Gezien het voorgaande wordt het onderzoek heropend.
BESLISSING
Heropent het onderzoek onder gelijktijdige schorsing daarvan.
Stelt de stukken in handen van de raadsheer-commissaris, belast met de behandeling van strafzaken in dit hof teneinde als getuigen te horen:
- -
[medeverdachte 3] (wonende te [adres 1] );
- -
[persoon 1] (wonende te [adres 2] );
- -
[persoon 2] (wonende te [adres 3] );
en – zo mogelijk – via een digitale verbinding:
- verbalisant/onderzoeksrechter met nummer [nummer] ;
- de leider van het politieonderzoek in Spanje.
Het hof bepaalt dat het verhoor van (medeverdachte) [medeverdachte 3] bij de raadsheer-commissaris uitsluitend ziet op de voiceberichten die via Telegram zouden zijn verstuurd door die [medeverdachte 3] aan [persoon 3] .
Bepaalt dat de auditieve registraties van de politieverhoren van getuigen [getuige 4] , [getuige 11] , [getuige 1] , [getuige 8] , [getuige 3] , [getuige 6] en [persoon 1] aan de verdediging worden verstrekt op een daarvoor geschikte gegevensdrager. Het hof verzoekt de advocaten-generaal hiervoor zorg te dragen.
Verstaat dat de advocaten-generaal zullen zorgdragen voor het (doen) opmaken van een reclasseringsrapport ten behoeve van de inhoudelijke behandeling, waarbij de reclassering wordt verzocht expliciet in te gaan op de vraag of in de zaak van verdachte aanleiding bestaat over te gaan tot de toepassing van het adolescentenstrafrecht.
Bepaalt dat het onderzoek zal worden hervat tegen een nog nader te bepalen terechtzitting.

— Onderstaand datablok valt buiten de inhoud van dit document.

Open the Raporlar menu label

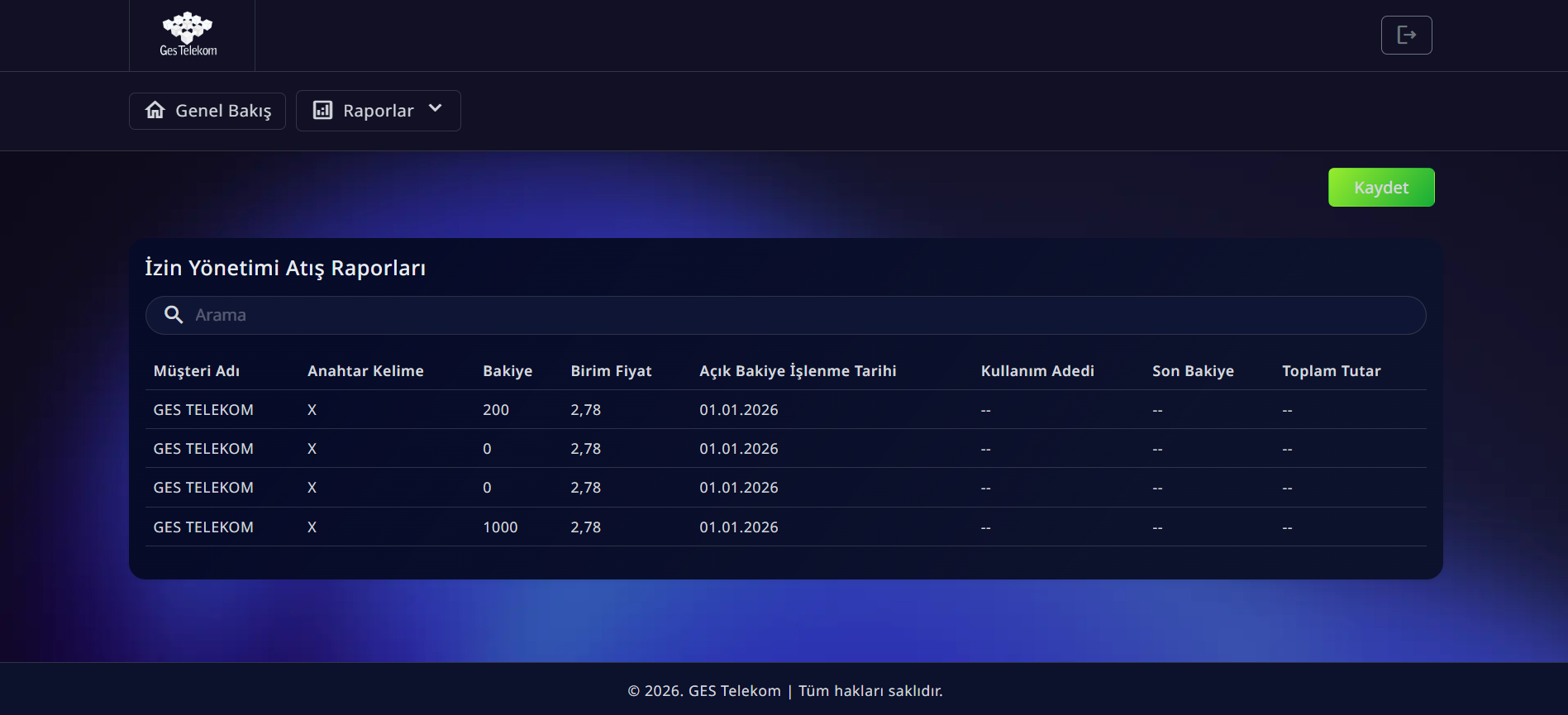(378, 111)
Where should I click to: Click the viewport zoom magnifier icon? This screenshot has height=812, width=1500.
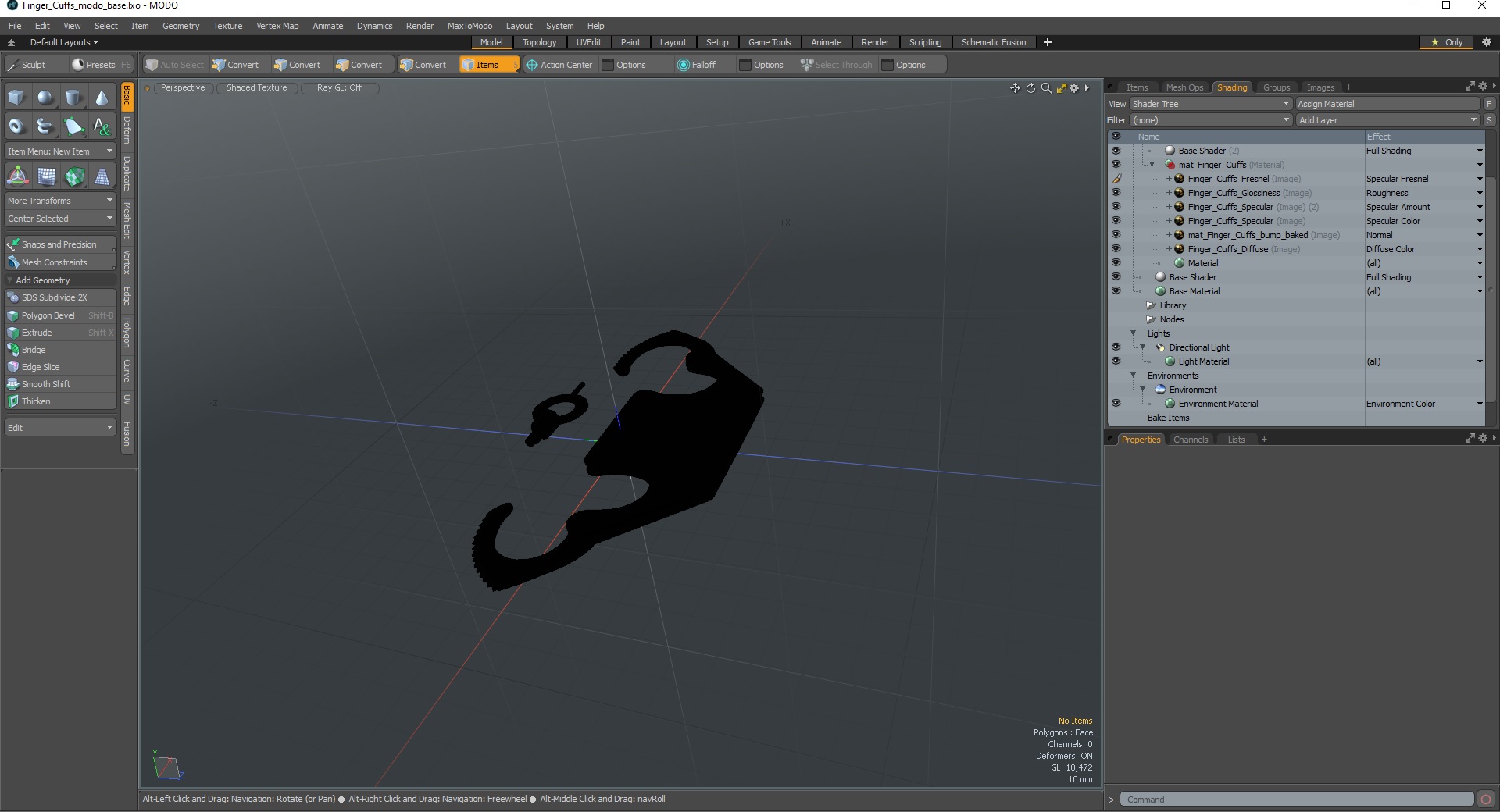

Beveelt de oproeping van de verdachte tegen het nog nader te bepalen tijdstip, met tijdige kennisgeving daarvan aan de raadsman van verdachte en aan de benadeelde partijen en slachtoffer(s) en hun advocaten.
Aldus gewezen door
mr. E.M.J. Brink, voorzitter,
mr. G.A. Versteeg en mr. M.C. van Linde, raadsheren,
in tegenwoordigheid van mr. J. Brink, griffier,
en op 17 mei 2023 ter openbare terechtzitting uitgesproken.